Mr Trump again asked for another question, then said, “Nah, that’s OK” and waved off CNN’s Kaitlin Collins when she approached the microphone.
“You pointed to me,” Ms Collins said.
The president said: “I pointed to you and you didn’t respond.”
“Can I ask a question?”
Ms Collins said she was giving Jiang the time to finish her questioning, and added: “Can I ask a question?”
With that, Mr Trump called an end to the news conference, held in the White House Rose Garden, and walked away from his lectern.
Ms Jiang and Ms Collins wore masks to the news conference, as did most reporters, following the recent news two White House employees — an aide to Vice President Mike Pence and a valet to the president — had tested positive for the coronavirus.
The exchanges came after Mr Trump insisted his administration had “met the moment” and “prevailed” on coronavirus testing, even as the White House itself became a symbol of the risk facing Americans by belatedly ordering everyone who enters the West Wing to wear a mask.
Mr Trump addressed a Rose Garden audience filled with mask-wearing administration officials, some appearing publicly with face coverings for the first time during the pandemic.
The startling sight served only to further highlight the challenge the president faces in instilling confidence in a nation still reeling from the pandemic.

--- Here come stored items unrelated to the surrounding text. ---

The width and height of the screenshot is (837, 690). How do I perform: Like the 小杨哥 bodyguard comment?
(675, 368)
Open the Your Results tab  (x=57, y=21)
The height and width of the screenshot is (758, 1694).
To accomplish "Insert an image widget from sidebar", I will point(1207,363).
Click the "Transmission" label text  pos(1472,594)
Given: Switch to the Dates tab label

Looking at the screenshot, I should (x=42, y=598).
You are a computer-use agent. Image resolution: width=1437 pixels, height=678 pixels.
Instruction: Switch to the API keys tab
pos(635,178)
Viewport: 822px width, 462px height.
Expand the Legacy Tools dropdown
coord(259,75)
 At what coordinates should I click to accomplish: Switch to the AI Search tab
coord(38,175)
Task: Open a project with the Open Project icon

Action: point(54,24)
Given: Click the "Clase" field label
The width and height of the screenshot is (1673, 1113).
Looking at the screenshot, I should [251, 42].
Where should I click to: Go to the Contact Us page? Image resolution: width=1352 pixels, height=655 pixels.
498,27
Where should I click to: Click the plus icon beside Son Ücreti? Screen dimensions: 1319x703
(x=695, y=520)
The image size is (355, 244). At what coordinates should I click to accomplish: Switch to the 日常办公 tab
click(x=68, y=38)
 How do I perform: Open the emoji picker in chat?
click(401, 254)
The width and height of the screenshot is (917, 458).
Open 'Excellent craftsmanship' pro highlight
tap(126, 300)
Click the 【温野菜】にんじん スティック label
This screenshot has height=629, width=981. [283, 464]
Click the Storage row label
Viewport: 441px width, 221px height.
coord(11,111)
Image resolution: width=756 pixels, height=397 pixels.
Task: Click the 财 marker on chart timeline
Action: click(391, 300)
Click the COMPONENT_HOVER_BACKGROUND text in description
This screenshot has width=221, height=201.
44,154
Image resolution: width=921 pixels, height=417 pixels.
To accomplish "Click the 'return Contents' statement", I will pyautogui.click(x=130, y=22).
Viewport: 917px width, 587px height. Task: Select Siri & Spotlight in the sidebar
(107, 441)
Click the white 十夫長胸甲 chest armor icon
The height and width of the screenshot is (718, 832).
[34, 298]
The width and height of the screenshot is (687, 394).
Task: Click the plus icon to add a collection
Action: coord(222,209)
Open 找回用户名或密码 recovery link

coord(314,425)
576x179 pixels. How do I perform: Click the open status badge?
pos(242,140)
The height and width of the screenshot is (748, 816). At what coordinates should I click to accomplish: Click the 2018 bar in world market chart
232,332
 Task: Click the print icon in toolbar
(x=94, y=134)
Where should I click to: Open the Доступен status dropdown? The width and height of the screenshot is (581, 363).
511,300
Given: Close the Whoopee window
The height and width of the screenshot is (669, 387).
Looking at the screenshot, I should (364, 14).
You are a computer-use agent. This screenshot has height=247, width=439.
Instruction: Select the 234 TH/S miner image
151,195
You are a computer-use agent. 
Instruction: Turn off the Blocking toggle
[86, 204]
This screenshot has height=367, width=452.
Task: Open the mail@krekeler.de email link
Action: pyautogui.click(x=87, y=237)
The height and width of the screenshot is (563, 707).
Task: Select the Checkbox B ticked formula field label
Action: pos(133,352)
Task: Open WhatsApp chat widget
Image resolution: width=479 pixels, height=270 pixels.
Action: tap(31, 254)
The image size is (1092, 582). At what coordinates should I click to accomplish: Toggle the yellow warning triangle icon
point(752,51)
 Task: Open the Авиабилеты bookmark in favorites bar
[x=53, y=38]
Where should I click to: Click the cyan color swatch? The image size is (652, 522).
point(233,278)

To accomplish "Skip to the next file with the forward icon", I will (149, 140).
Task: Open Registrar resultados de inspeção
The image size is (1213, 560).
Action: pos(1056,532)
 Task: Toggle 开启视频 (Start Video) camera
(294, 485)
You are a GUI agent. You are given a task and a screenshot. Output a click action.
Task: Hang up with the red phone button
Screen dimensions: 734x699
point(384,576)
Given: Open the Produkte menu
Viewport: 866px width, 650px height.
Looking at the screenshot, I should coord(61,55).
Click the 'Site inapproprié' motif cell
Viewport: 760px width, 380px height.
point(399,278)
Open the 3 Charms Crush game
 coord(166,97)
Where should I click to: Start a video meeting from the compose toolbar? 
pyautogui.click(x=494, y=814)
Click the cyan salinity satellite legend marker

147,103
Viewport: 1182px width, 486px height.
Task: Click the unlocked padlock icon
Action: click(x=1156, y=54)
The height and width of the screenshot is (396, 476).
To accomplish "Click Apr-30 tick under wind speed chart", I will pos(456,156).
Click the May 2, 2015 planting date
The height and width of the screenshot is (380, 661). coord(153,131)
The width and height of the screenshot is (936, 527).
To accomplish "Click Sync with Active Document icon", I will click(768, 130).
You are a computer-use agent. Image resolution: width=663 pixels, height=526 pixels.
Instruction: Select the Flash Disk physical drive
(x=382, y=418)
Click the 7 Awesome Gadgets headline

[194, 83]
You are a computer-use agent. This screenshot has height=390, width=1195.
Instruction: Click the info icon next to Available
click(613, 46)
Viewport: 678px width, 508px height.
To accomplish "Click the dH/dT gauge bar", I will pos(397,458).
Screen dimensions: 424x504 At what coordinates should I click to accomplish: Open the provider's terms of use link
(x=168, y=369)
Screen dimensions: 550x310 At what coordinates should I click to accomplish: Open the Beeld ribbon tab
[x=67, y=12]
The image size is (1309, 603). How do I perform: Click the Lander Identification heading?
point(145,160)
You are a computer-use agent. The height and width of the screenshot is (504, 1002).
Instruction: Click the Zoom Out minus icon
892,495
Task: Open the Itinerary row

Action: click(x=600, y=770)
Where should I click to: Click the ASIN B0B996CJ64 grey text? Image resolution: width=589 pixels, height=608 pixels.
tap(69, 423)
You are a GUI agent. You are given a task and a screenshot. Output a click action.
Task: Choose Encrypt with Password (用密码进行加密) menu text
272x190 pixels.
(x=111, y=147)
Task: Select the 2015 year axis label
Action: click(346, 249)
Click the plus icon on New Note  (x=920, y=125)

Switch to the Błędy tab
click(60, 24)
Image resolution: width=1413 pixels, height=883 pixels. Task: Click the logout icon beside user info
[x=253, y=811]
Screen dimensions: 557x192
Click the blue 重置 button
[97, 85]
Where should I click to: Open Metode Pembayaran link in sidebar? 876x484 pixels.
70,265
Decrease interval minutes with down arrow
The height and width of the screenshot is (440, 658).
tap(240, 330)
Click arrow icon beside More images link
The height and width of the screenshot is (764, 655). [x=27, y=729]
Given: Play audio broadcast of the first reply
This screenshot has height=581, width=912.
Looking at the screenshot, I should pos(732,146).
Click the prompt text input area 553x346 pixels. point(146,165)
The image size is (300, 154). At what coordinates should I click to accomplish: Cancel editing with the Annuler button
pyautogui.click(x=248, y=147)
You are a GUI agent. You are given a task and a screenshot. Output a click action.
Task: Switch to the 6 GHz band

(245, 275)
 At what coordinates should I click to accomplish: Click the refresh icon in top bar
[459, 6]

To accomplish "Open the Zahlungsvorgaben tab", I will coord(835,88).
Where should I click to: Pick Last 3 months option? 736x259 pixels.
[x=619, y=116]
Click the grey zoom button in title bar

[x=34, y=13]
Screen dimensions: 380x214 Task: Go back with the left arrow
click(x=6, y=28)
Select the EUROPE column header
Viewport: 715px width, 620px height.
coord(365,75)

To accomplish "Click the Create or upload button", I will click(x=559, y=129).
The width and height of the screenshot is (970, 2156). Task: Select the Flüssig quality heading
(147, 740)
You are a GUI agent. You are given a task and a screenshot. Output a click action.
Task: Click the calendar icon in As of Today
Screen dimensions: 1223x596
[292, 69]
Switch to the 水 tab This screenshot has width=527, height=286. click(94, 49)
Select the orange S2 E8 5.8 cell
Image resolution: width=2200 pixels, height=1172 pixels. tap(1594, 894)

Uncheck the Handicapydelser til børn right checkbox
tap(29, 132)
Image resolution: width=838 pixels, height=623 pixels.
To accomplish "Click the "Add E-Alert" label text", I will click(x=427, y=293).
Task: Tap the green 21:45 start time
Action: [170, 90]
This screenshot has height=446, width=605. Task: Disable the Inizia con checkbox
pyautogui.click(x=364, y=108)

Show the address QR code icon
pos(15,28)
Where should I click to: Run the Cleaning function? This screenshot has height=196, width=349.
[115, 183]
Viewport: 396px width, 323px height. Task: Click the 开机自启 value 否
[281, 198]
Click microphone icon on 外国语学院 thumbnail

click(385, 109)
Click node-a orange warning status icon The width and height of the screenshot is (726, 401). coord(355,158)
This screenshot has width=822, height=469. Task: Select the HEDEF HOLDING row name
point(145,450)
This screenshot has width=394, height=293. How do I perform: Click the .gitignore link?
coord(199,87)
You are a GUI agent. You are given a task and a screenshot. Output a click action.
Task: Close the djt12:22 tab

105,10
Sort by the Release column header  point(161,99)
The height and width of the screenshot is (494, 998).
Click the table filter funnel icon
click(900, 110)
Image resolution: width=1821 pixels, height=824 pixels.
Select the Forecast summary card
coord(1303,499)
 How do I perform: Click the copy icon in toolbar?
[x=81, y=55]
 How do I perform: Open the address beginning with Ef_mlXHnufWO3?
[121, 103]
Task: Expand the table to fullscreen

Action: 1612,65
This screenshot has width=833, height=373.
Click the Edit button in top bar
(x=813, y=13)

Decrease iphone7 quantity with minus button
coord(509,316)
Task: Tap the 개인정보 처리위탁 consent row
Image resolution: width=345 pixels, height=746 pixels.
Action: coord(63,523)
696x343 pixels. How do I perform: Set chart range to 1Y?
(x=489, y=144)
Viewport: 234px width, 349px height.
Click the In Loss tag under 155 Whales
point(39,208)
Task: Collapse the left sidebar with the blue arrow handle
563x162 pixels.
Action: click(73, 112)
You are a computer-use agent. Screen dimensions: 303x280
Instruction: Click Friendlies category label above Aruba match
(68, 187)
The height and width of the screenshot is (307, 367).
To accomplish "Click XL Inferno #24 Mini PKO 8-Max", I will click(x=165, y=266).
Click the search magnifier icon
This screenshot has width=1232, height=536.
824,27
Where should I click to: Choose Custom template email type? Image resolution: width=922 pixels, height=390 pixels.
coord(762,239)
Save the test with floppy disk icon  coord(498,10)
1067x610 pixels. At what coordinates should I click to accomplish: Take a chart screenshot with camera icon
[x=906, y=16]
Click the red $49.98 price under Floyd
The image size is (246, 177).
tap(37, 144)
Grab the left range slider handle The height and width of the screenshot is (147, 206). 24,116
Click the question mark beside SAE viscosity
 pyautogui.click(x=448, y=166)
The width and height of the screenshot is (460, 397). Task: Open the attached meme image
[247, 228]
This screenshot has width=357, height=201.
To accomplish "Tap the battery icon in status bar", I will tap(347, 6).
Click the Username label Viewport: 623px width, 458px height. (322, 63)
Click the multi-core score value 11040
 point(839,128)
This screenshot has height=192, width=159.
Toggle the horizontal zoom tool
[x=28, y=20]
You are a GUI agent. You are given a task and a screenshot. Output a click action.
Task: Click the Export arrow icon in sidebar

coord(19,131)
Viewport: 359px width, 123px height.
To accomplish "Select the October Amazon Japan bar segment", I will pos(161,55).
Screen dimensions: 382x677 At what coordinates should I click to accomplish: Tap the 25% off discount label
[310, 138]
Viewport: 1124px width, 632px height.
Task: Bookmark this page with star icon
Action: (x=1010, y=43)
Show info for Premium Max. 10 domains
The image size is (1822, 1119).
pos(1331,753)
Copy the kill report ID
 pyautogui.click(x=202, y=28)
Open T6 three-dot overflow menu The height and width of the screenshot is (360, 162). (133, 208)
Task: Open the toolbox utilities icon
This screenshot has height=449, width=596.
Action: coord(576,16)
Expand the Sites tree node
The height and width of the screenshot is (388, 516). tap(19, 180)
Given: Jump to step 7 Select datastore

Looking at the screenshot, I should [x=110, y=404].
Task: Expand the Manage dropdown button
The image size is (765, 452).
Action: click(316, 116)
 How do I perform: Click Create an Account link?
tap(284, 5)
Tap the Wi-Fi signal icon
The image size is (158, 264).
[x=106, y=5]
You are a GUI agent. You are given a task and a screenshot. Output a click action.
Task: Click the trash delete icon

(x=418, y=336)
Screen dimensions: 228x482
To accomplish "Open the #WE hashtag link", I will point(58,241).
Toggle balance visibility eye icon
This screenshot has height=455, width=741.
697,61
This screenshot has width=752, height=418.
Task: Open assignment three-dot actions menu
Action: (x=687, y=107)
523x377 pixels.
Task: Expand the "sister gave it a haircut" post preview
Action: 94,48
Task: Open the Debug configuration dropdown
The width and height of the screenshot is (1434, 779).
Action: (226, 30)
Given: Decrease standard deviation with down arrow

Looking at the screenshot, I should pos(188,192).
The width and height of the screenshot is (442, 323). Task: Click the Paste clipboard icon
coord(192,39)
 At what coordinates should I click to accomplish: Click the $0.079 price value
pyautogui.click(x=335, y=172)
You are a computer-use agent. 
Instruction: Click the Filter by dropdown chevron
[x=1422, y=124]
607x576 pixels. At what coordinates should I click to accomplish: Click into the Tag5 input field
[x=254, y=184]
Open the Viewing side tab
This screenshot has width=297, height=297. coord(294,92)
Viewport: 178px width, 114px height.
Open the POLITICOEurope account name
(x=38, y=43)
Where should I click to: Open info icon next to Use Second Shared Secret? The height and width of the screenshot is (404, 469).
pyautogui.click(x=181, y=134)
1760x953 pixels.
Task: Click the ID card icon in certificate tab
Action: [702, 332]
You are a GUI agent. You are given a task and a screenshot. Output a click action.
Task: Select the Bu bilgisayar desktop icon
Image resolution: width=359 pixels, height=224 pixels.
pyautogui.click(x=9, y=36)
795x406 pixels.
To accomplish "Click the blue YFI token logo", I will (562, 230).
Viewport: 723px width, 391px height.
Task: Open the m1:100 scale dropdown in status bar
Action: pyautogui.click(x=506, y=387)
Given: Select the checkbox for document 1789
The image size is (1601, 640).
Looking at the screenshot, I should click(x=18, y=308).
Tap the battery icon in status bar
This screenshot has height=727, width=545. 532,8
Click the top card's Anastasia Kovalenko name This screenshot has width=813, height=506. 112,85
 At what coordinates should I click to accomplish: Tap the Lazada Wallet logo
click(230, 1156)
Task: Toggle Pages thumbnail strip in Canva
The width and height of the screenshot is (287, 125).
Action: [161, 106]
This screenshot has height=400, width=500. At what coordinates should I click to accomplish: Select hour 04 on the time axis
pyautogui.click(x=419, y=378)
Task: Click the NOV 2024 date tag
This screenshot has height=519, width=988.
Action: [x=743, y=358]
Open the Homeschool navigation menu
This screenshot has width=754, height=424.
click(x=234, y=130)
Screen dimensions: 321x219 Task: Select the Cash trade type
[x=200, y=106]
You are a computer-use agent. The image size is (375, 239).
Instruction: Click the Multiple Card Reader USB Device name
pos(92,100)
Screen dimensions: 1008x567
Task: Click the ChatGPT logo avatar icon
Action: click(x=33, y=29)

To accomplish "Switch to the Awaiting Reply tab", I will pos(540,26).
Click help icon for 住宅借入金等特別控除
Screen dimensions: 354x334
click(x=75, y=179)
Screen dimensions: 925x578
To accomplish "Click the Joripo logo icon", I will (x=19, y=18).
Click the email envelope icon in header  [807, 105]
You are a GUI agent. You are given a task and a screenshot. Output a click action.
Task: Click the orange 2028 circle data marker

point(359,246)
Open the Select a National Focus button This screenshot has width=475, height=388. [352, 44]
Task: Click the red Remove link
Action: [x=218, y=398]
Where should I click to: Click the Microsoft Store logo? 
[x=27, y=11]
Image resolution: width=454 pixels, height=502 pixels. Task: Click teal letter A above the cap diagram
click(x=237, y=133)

Mr Trump himself, not wearing a mask, sought to emphasise to the American people the steps being taken to ensure their safety — in hope that will coax them to resume normal activities.
A shortage of coronavirus testing has long been a sore spot for the president, but he insisted anew that everyone who wanted a test could have one.
The pledge, first issued by Mr Trump more than two months ago, comes as governors across the country continue to call on the federal government to do more to boost supply to meet the requirements needed to begin “reopening” the nation.
The upbeat message was undercut by the new protective measures implemented to keep Mr Trump safe, evidenced by the absence of Mr Pence and three of the nation’s top medical experts, who were in various states of isolation after the cases of Covid-19 were confirmed among staffers in one of the most-protected complexes in America.
Campaign fundraising slows
Elsewhere, Trump’s fundraising pace slowed slightly for the second straight month as the US reeled from the coronavirus outbreak.
The Republican National Committee and Mr Trump’s reelection campaign announced on Monday they had raised more than $61.7 million (£50.08 million) in April.
It brings Mr Trump’s total haul for the election cycle to more than $742 million (£602.28 million). The figure is $288 million (£233.77 million) more than the Obama re-election effort had at this same point, the campaign and the RNC said in a joint statement.
The campaign raised $63 million (£51.14 million) in March, down from the $86 million (£69.81 million) raised in February.